Code for "Principled Exploration via Optimistic Bootstrapping and Backward Induction"

  • Tensorflow-gpu > 1.13 with eager execution, or tensorflow 2.x
  • Tensorflow-probability 0.6.0
  • OpenAI baselines
  • OpenAI Gym

Implemented Algorithms

Basic Algorithm

Action Selection


  • UCB-Bonus



Run OB2I

The following command should train an agent on "Breakout".

python run_atari.py --env BreakoutNoFrameskip-v4 --reward-type ucb --ebu

Run Other Baselines

The following commands should train an agent on "Breakout" with other baselines.

Bootstrapped EBU (BEBU)

python run_atari.py --env BreakoutNoFrameskip-v4 --ebu

Bootstrapped EBU + UCB action-selection (BEBU-UCB)

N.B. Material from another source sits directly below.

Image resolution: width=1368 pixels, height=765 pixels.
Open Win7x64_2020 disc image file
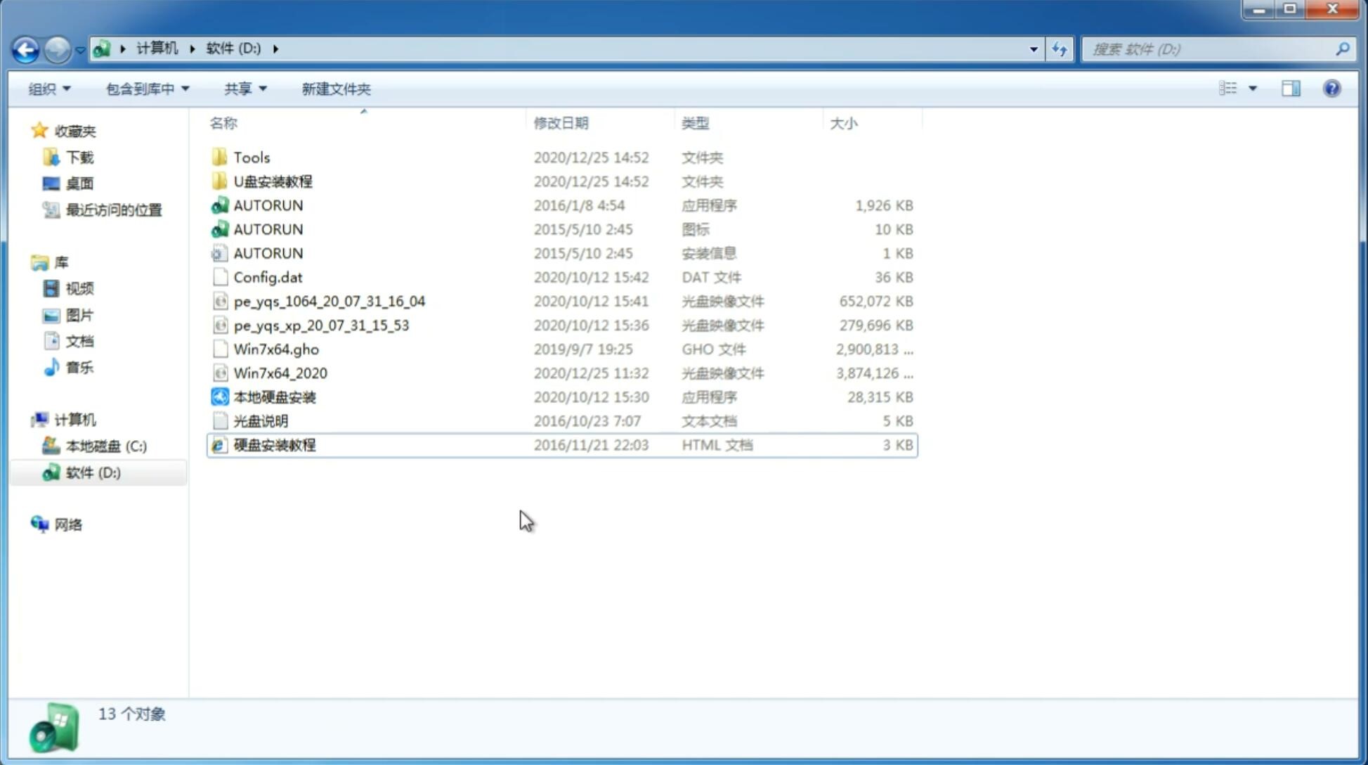point(280,373)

python run_atari.py --env BreakoutNoFrameskip-v4 --action-selection ucb --ebu

Bootstrapped EBU + IDS action-selection (BEBU-IDS)

python run_atari.py --env BreakoutNoFrameskip-v4 --action-selection ids --ebu

Bootstrapped EBU + Ensemble Vote

(vote is used for evaluation)

python run_atari.py --env BreakoutNoFrameskip-v4 --action-selection vote --ebu

Bootstrapped DQN

python run_atari.py --env BreakoutNoFrameskip-v4

Bootstrapped DQN + Ensemble Vote

python run_atari.py --env BreakoutNoFrameskip-v4 --action-selection vote

Bootstrapped DQN + UCB action-selection

python run_atari.py --env BreakoutNoFrameskip-v4 --action-selection ucb

Bootstrapped DQN + IDS action-selection

python run_atari.py --env BreakoutNoFrameskip-v4 --action-selection ids

Randomized Prior Function

Any method can combine with the Randomized Prior Function by using --prior flag.

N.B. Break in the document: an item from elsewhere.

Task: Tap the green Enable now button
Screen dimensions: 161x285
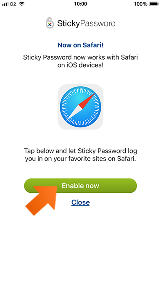Action: pyautogui.click(x=80, y=186)
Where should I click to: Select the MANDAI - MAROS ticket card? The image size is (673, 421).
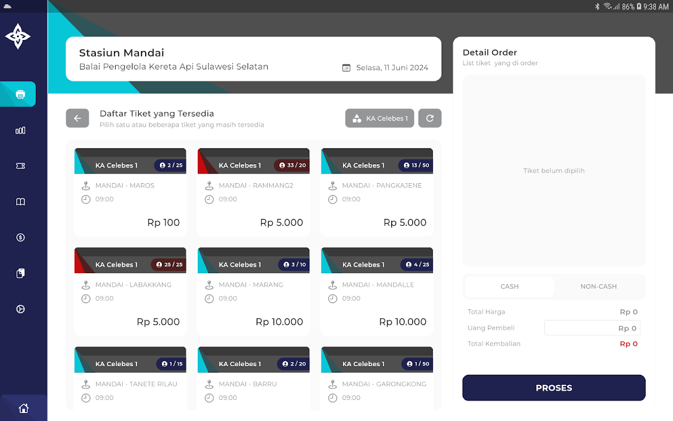(x=130, y=193)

For example, run Bootstrapped DQN + Randomized Prior Function as

python run_atari.py --env BreakoutNoFrameskip-v4 --prior

Structure Overview

  • deepq.py contains stepping the environment, storing experience and saving models.
  • deepq_learner.py contains action-selection methods, bonus, bootstrapped DQN/EBU training.
  • replay_buffer.py contains two class of replay buffer for BDQN and BEBU, respectively. The memory consumption has been highly optimized.
  • models.py contains Q-network, Bootstrapped Q-network with multiple heads, Bootstrapped Q-network with Randomized Prior Function.
  • run_atari.py contains hyper-parameters setting. Run this file will start training.


The data for separate runs is stored on disk under the result directory with filename <env-id>-<algorithm>-<date>-<time>. Each run directory contains

  • log.txt Record the episode, exploration rate, episodic rewards in training (after normalization and used for training), episodic scores (raw scores), current timesteps, percentage completed.
  • monitor.csv Env monitor file by using logger from Openai Baselines.
  • parameters.txt All hyper-parameters used in training.
  • progress.csv Same data as log.txt but with csv format.
  • evaluate scores.txt Evaluation of policy for 108000 frames every 1e5 training steps with 30 no-op evaluation.
  • model_10M.h5, model_20M.h5, model_best_10M.h5, model_best_20M.h5 are the policy files saved.